Perhaps your open space may look different from others. My open spaces come in several different ways in my life. One open space that I wrestled with for years is on top of the kitchen cabinets in my little log home. I tried everything to fill the gap as all interior designers preached. Random canning jars, collections, and even dishes all looked terrible; I tried everything the Pinterest experts said.
They were wrong. It looked terrible because the ceilings are plank and low, so today the cabinet tops remain happily empty.
Don’t listen to the popular wisdom. We live in a materialist culture, which I believe, has rotted at its core. It has nothing good to say about open space and scorns those who crave and wrestle with it. Instead, I learned to decide for myself and “own” that decision.
The next open space that recently struck my heart is in the bedroom. I recently decided to sell both our bed frame (minimalist platform bed that I adore) and my vintage wardrobe (thrift store score of the century). It was time for both to go, even though they worked fine. They simply weren’t needed and my home worked better without them.
Seasons change and it’s alright to create open space even by eliminating useful items. Each item that I have removed has left an empty space, but I didn’t rush to fill it. I felt a twinge of sadness at the changing seasons in our home. Yet in that moment, I realized that I can be in charge of that empty space and either grieve or embrace the passing of time. I choose to embrace the good in openness.
I think maybe it’s been dealing with a hoarder situation in our real estate business or perhaps it’s been the stress of a teething toddler or homeschooling six children while running two businesses that has driven me to crave more open space. My father died this Spring and there’s a huge empty space in our lives from the loss of his commanding presence. All of this combined has created a deep drive in me to wrestle with openness and even emptiness.
Open space comes in all forms and intertwines with souls and stuff.
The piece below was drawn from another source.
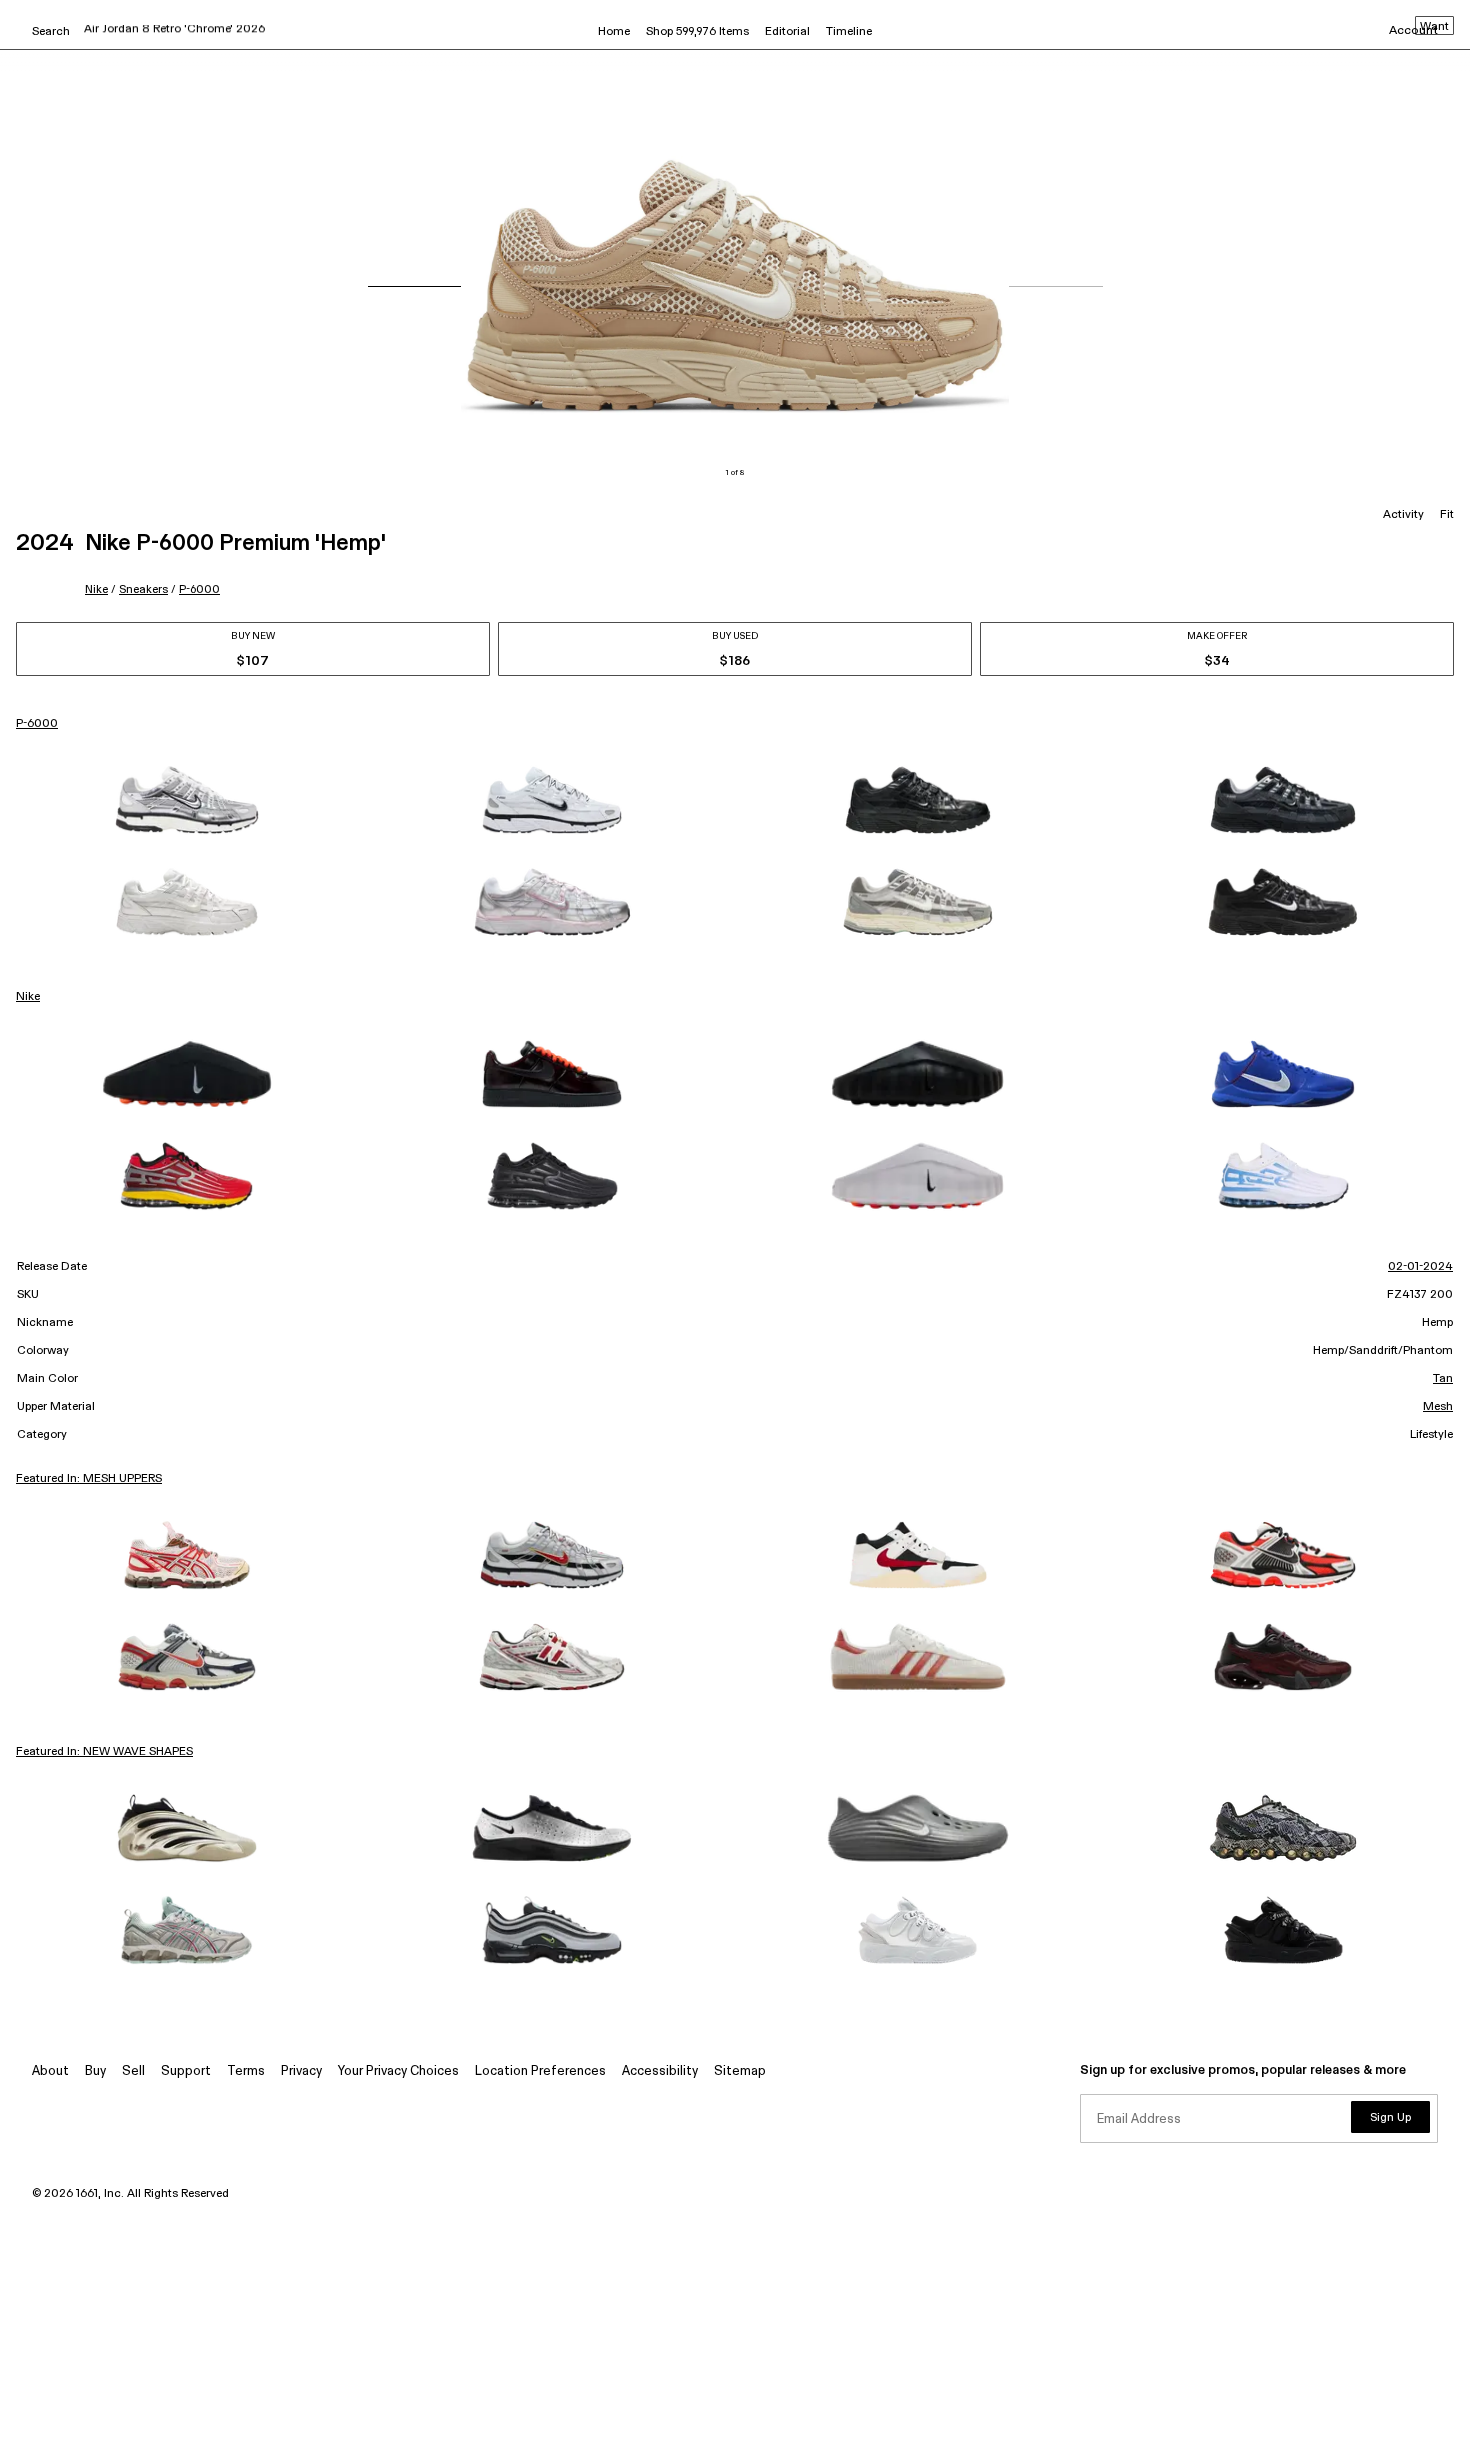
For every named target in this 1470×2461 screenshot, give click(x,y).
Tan (1443, 1379)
These days, long runs in evening-tide soothe the knots of anxiety in my shoulders. Long walks down our wooded lane melt away the press of the day. The delicious heat of fresh-cut hay fields in July and wide-open Ohio skies are healing balm to me. Open spaces often bring unexpected healing in ways I cannot completely name.
We need open space, even if it sometimes makes us uncomfortable, especially if it makes us different from the insanity of our materialistic culture.